**EXERCISE AIM**
Of all the entries below, retype only the lines from the one with "You are a computer-use agent. Viewport: 1040px" through the one with "Task: Click the Where's your daughter? quote", exactly as they appear.

**DATASET EXCERPTS**
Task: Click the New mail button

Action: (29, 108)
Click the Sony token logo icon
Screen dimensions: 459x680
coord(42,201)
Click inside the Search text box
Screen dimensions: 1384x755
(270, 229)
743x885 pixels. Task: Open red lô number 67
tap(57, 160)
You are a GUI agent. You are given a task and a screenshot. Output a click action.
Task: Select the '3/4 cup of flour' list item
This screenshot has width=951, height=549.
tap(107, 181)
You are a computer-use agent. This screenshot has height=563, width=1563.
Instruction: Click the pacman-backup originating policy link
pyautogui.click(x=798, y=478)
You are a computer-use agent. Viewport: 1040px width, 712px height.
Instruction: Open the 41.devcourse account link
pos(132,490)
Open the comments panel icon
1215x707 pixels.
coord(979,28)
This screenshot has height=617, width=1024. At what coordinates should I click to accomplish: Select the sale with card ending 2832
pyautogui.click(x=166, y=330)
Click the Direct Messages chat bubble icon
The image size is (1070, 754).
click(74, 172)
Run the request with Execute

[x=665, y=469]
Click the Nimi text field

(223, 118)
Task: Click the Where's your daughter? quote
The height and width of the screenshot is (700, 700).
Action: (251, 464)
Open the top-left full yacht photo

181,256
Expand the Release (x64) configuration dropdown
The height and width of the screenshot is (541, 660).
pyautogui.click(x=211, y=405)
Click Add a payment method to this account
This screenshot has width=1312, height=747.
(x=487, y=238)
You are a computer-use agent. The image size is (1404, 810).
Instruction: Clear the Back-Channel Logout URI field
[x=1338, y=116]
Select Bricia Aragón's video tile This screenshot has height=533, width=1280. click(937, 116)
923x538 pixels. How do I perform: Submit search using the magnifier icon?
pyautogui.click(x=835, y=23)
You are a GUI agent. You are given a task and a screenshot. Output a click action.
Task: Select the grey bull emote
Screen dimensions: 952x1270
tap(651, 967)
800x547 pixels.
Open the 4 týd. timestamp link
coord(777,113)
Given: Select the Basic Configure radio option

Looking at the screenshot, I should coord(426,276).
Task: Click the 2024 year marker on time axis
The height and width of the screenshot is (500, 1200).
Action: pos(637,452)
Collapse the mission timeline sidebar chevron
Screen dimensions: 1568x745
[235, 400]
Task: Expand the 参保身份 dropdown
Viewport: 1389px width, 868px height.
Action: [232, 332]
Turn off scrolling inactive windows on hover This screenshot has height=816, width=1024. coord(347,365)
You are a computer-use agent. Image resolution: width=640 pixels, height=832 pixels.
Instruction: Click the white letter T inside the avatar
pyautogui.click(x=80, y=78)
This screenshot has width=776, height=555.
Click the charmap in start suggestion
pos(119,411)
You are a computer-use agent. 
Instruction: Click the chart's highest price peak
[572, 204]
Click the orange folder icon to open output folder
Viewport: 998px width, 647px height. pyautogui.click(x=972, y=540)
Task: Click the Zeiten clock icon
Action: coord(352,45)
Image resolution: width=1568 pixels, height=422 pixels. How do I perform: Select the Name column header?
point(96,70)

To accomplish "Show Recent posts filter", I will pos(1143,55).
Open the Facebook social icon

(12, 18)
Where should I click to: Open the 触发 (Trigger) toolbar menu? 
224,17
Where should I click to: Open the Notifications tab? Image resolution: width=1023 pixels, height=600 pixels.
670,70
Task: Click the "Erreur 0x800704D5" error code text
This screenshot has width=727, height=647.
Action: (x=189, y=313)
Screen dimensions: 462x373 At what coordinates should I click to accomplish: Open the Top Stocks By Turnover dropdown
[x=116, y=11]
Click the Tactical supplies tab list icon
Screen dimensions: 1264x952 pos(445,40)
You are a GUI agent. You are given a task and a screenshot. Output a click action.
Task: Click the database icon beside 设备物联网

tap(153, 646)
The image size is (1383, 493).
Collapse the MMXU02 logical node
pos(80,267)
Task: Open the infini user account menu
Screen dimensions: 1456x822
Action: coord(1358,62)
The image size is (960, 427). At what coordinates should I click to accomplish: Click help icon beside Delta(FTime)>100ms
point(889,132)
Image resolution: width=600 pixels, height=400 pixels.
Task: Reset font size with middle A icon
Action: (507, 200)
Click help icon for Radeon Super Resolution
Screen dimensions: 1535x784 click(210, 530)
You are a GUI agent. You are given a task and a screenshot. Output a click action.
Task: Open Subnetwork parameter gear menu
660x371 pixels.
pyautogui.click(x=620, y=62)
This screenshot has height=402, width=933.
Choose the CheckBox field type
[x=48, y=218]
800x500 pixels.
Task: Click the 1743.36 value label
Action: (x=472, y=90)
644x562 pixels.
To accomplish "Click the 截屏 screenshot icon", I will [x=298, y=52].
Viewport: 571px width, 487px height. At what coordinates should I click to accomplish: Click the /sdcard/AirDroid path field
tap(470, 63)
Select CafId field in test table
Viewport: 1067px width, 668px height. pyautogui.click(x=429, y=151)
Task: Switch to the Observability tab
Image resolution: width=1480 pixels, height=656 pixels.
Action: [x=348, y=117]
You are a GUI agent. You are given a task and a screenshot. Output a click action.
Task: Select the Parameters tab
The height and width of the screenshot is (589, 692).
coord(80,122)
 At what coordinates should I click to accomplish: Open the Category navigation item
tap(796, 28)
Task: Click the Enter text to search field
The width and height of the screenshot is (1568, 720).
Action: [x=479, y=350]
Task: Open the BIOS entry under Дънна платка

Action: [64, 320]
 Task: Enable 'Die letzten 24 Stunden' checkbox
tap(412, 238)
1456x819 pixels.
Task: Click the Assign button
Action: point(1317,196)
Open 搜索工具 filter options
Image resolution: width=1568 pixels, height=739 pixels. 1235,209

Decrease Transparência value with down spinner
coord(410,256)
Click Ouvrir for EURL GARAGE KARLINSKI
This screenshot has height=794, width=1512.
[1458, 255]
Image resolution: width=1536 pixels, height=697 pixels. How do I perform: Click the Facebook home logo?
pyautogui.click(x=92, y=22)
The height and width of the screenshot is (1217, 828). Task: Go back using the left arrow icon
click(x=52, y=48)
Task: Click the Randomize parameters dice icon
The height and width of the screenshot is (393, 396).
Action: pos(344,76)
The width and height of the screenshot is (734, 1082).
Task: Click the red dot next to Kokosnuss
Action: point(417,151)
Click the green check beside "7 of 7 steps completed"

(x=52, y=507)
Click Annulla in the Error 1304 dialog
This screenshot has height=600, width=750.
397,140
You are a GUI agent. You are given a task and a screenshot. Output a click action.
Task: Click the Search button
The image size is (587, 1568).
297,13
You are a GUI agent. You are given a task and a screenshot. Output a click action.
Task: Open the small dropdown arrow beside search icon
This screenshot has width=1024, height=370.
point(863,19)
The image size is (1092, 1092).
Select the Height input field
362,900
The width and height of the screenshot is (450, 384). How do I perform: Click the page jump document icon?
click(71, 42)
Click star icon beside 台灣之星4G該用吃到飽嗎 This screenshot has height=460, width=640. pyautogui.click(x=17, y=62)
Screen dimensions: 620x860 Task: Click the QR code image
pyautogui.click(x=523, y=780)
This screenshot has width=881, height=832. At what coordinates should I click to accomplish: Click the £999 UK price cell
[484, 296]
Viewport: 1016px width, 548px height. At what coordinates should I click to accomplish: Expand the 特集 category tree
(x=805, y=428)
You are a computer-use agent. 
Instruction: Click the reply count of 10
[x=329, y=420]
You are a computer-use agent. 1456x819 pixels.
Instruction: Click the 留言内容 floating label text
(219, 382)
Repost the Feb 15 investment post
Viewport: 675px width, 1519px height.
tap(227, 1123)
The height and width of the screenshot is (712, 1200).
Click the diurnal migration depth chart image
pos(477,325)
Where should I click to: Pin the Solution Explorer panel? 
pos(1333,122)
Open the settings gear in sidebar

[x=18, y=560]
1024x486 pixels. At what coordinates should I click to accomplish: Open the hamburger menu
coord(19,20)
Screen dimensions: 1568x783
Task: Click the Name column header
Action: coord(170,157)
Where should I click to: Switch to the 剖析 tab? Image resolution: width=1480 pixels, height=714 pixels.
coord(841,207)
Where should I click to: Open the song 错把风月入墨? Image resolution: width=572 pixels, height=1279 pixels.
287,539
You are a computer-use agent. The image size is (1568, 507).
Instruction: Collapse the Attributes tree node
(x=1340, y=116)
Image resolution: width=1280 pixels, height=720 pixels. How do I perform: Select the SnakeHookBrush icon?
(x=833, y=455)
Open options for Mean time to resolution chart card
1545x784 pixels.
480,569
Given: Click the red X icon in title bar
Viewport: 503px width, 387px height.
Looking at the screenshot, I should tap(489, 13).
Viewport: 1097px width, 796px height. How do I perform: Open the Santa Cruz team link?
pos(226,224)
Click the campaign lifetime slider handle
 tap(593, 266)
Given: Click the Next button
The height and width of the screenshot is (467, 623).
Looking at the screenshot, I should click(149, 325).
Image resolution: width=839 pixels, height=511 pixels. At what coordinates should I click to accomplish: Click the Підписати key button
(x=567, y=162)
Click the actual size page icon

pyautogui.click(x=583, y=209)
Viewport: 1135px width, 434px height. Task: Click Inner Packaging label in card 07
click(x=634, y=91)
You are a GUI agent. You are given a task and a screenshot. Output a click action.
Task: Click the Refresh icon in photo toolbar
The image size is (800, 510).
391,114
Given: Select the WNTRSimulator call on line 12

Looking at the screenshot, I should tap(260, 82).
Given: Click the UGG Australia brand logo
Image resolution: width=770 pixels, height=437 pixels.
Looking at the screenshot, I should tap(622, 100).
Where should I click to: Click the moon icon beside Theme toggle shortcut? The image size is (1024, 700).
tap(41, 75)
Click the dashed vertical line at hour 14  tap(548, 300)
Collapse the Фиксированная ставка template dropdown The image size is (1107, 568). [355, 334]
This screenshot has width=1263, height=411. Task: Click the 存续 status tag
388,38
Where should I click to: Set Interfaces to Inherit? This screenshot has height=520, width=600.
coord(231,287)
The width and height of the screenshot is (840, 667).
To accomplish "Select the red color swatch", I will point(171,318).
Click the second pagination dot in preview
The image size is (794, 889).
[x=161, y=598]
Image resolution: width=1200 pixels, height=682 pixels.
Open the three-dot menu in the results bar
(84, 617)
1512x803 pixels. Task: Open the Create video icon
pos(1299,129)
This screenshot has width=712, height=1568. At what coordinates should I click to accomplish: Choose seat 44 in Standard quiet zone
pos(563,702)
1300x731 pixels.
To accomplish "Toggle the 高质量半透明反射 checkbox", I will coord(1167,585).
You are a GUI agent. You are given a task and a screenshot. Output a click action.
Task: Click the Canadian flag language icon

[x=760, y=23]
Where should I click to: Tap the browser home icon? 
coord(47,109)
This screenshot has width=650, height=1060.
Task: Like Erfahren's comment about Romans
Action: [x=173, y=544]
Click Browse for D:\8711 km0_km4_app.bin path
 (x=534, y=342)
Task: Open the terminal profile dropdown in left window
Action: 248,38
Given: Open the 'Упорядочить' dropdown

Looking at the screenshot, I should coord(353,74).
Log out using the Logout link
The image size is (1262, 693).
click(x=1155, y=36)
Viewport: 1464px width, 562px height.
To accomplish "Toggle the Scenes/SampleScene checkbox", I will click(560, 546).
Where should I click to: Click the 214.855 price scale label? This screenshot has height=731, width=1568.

**RESPONSE BOX**
You are a computer-use agent. Viewport: 1040px width, 712px height.
Instruction: Open the 41.devcourse account link
pos(132,490)
Open the comments panel icon
1215x707 pixels.
coord(979,28)
This screenshot has height=617, width=1024. At what coordinates should I click to accomplish: Select the sale with card ending 2832
pyautogui.click(x=166, y=330)
Click the Direct Messages chat bubble icon
The image size is (1070, 754).
click(74, 172)
Run the request with Execute

[x=665, y=469]
Click the Nimi text field

(223, 118)
Task: Click the Where's your daughter? quote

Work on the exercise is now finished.